Maes
I like big butts!

Posts: 8662
Registered: 07-06 |
There sure seem to be a lot of people that give a damn about game "demos" here...and a I double quote "demos" because apparently it has come to mean different things in different times:
- In the pre-internet days, a "demo" was usually closer to what today you'd call a pre-alpha release: usually based on an extremely limited version of the actual engine with a restricted dataset, and it didn't even have to be playable: a slideshow could do the trick. I recall some didn't even go beyond the title screen menu!
- When the "playable tech demo" became commonplace, it was something much more limited in extension than shareware, with which it coexisted for a while. The only major exception was Quake I's "demo", which included a good third of the game, just like shareware Doom. This was the exception rather than the rule though. By comparison, Need for Speed's demo had just one track if I recall, and the engine was actually much worse than that of the finished product. The Warcraft II demo included a bunch of the first missions, I recall...
- Later on, the shareware model like it had been in the Apogee and Epic games effectively died, but demos stuck, closer to the "one level" approach. They were generally more polished than in the past, but still, THEY ARE NOT THE SAME THING AS FUCKING SHAREWARE DOOM. Shareware is part of the marketing model of a game and is supported as well as the actual product, a demo is generally more like a one-off fanservice item meant to be used for a short while, though there are exceptions.
- From time to time, the idea of charging for demos or eliminating them altogether was flirted with by publishers and authors alike, but it didn't fly.

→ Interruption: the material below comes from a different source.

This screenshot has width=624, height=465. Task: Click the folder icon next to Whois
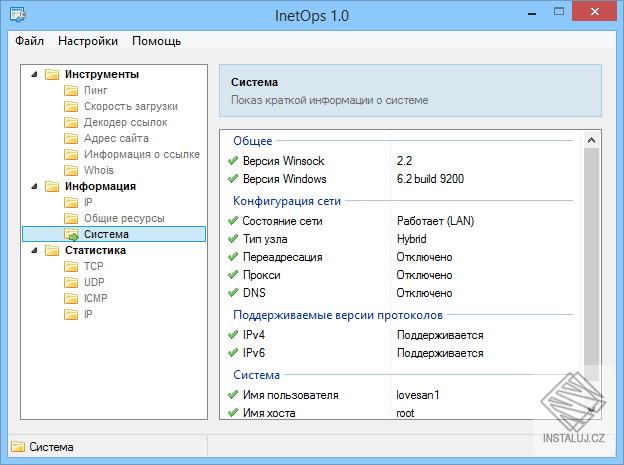point(71,170)
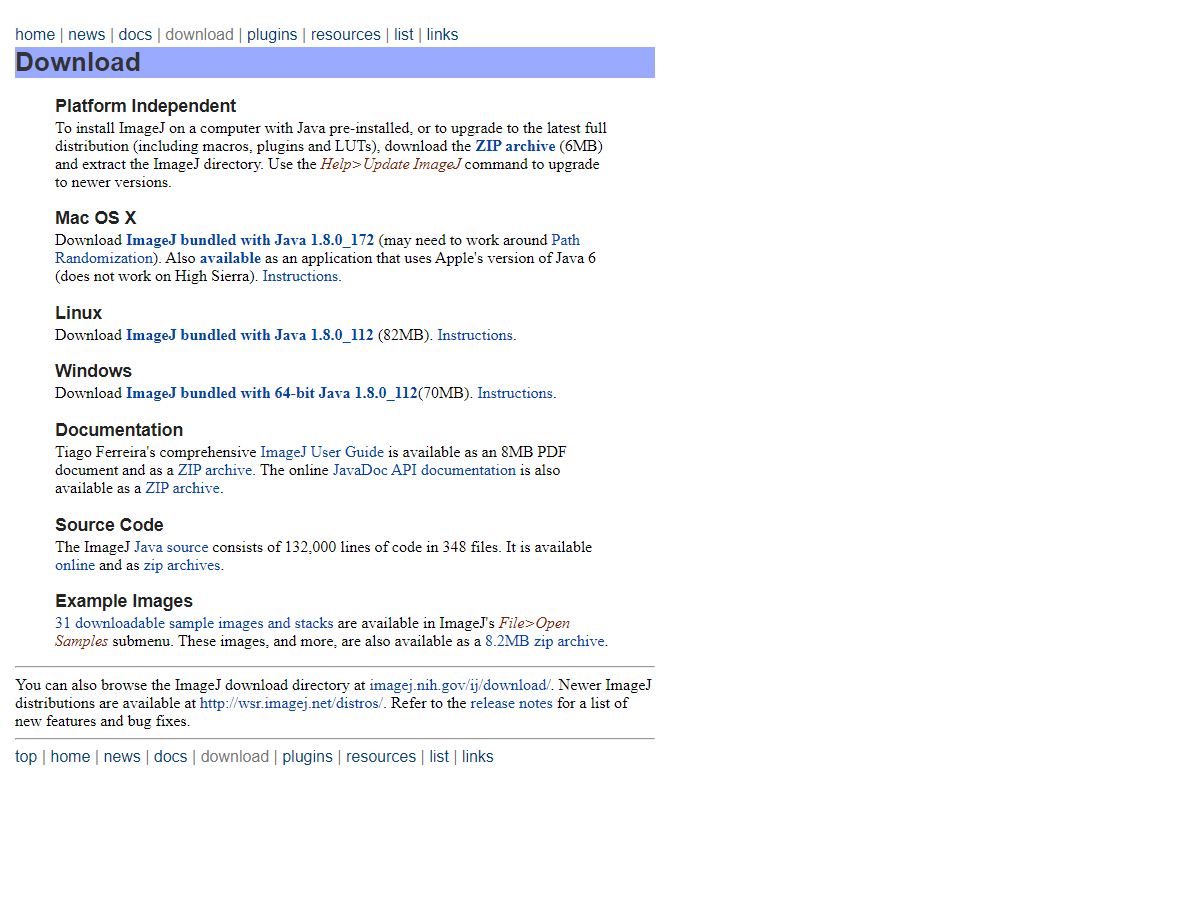Open 31 downloadable sample images link

[x=194, y=623]
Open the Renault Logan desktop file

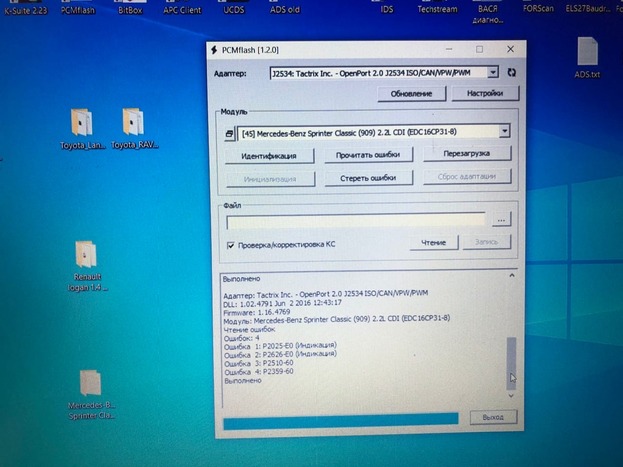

- Today, ideas like calling episodic releases of a game "demos" or even using the same codebase and database for the full game and the demo are being considered, implementing their differences only via DRM.
My point is that things have come a long way since "One must fall" was a diminutive proof-of-concept beat'em up game with two karateka sprites...or since e.t. the Star Trek: Generations PC demo was just a bunch of BMP files simulating the game's main menu!